И какими новыми красками заблестели роли у исполнителей! Сколько новых интонаций и приспособлений, как нам казалось, «случайно», на самом же деле совершенно закономерно возникло в один этот день!

Большой силой, драматизмом наполнились все сцены Мэри. Мысль о жертве, как подвиге, стала ясной, отчетливой, привлекавшей в каждой сцене внимание зрителя, волновавшей его до глубины души, потому что каждому в жизни много и часто приходится об этом думать, решать этот вопрос для себя и для окружающих.

Когда прошли так все сцены, было уже поздно, но неутомимый Константин Сергеевич объявил: «Пять минут перерыва, и весь акт подряд, без остановки!» И никто не вздохнул, как это бывает в таких случаях, не обмолвился фразой о позднем часе.

Акт прошел отлично. Силой, искренностью, яркостью актерского исполнения, волнующей мыслью, заразительностью молодости повеяло на нас, остававшихся в зале, со сцены.

— Сколько еще раз подряд вы можете сыграть сейчас этот акт? — неожиданно и совершенно серьезно спросил Константин Сергеевич, подходя к рампе, не отпуская актеров со сцены.

— Сколько хотите, — отвечали ему актеры хором, дружно, серьезно, без хвастовства и бахвальства.

— Верю! — сказал, глядя на их взволнованные лица, Станиславский.— Верю, потому что теперь вы поняли, в чем секрет сценической молодости. В силе и выразительности идеи произведения, до предела каждый раз раскрывающейся на глазах у зрителя в поведении актеров — действующих лиц, в напряженности и действенности события, в сознательном устранении всего мелкого, ненужного, лишь украшающего, но не двигающего вперед искусство. Так нам надо пройти всю пьесу. До свидания.

[Предоставленный материал]
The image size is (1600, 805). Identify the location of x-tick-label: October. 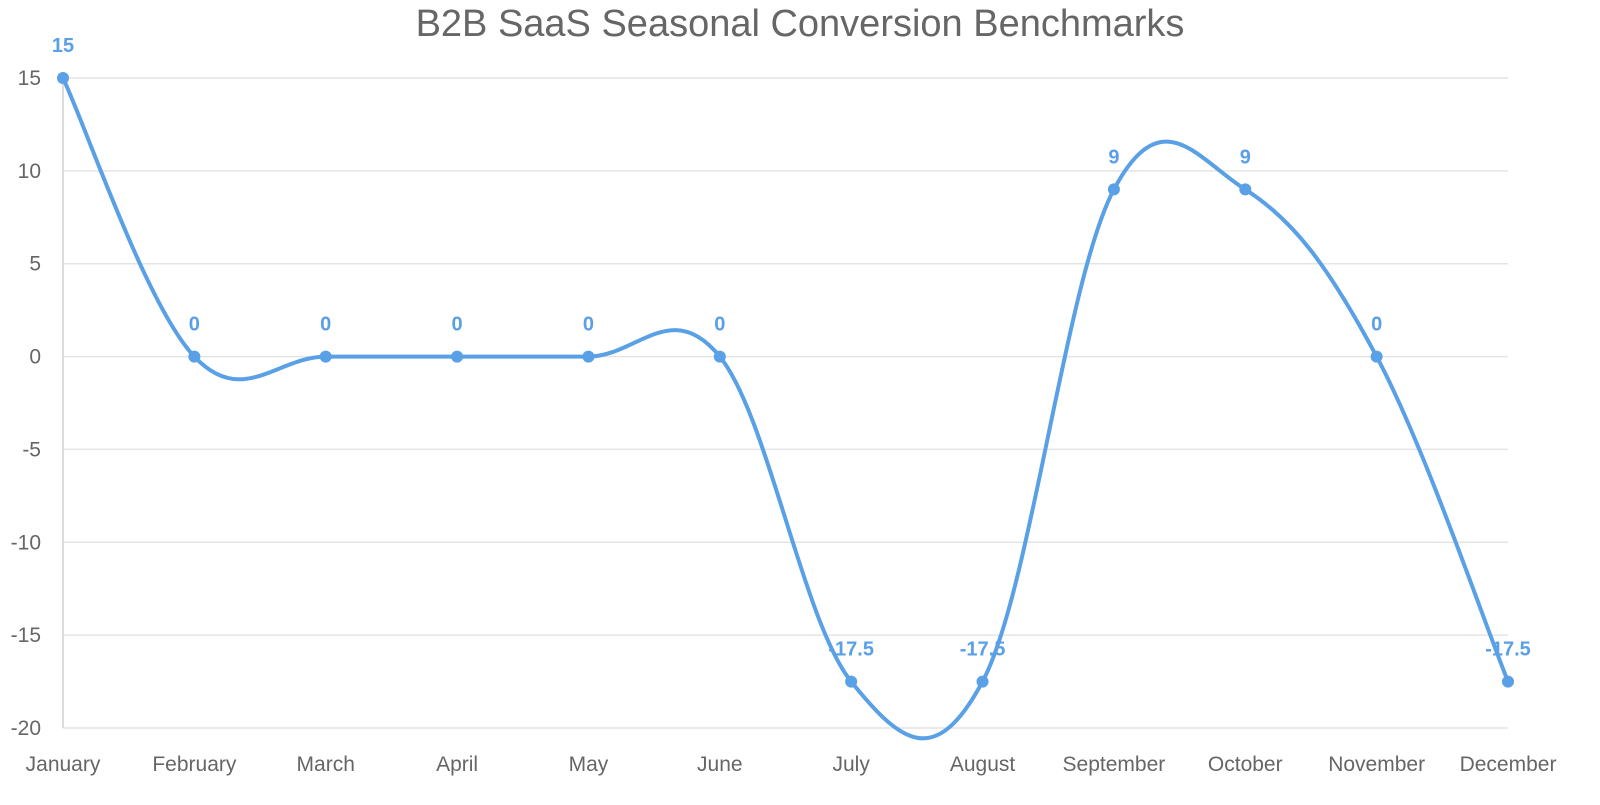
(1246, 764).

[Задание для выполнения]
Воспроизведи приведенный выше отрывок о репетиции у Станиславского целиком, слово в слово.

[Ответ к заданию]
И какими новыми красками заблестели роли у исполнителей! Сколько новых интонаций и приспособлений, как нам казалось, «случайно», на самом же деле совершенно закономерно возникло в один этот день!

Большой силой, драматизмом наполнились все сцены Мэри. Мысль о жертве, как подвиге, стала ясной, отчетливой, привлекавшей в каждой сцене внимание зрителя, волновавшей его до глубины души, потому что каждому в жизни много и часто приходится об этом думать, решать этот вопрос для себя и для окружающих.

Когда прошли так все сцены, было уже поздно, но неутомимый Константин Сергеевич объявил: «Пять минут перерыва, и весь акт подряд, без остановки!» И никто не вздохнул, как это бывает в таких случаях, не обмолвился фразой о позднем часе.

Акт прошел отлично. Силой, искренностью, яркостью актерского исполнения, волнующей мыслью, заразительностью молодости повеяло на нас, остававшихся в зале, со сцены.

— Сколько еще раз подряд вы можете сыграть сейчас этот акт? — неожиданно и совершенно серьезно спросил Константин Сергеевич, подходя к рампе, не отпуская актеров со сцены.

— Сколько хотите, — отвечали ему актеры хором, дружно, серьезно, без хвастовства и бахвальства.

— Верю! — сказал, глядя на их взволнованные лица, Станиславский.— Верю, потому что теперь вы поняли, в чем секрет сценической молодости. В силе и выразительности идеи произведения, до предела каждый раз раскрывающейся на глазах у зрителя в поведении актеров — действующих лиц, в напряженности и действенности события, в сознательном устранении всего мелкого, ненужного, лишь украшающего, но не двигающего вперед искусство. Так нам надо пройти всю пьесу. До свидания.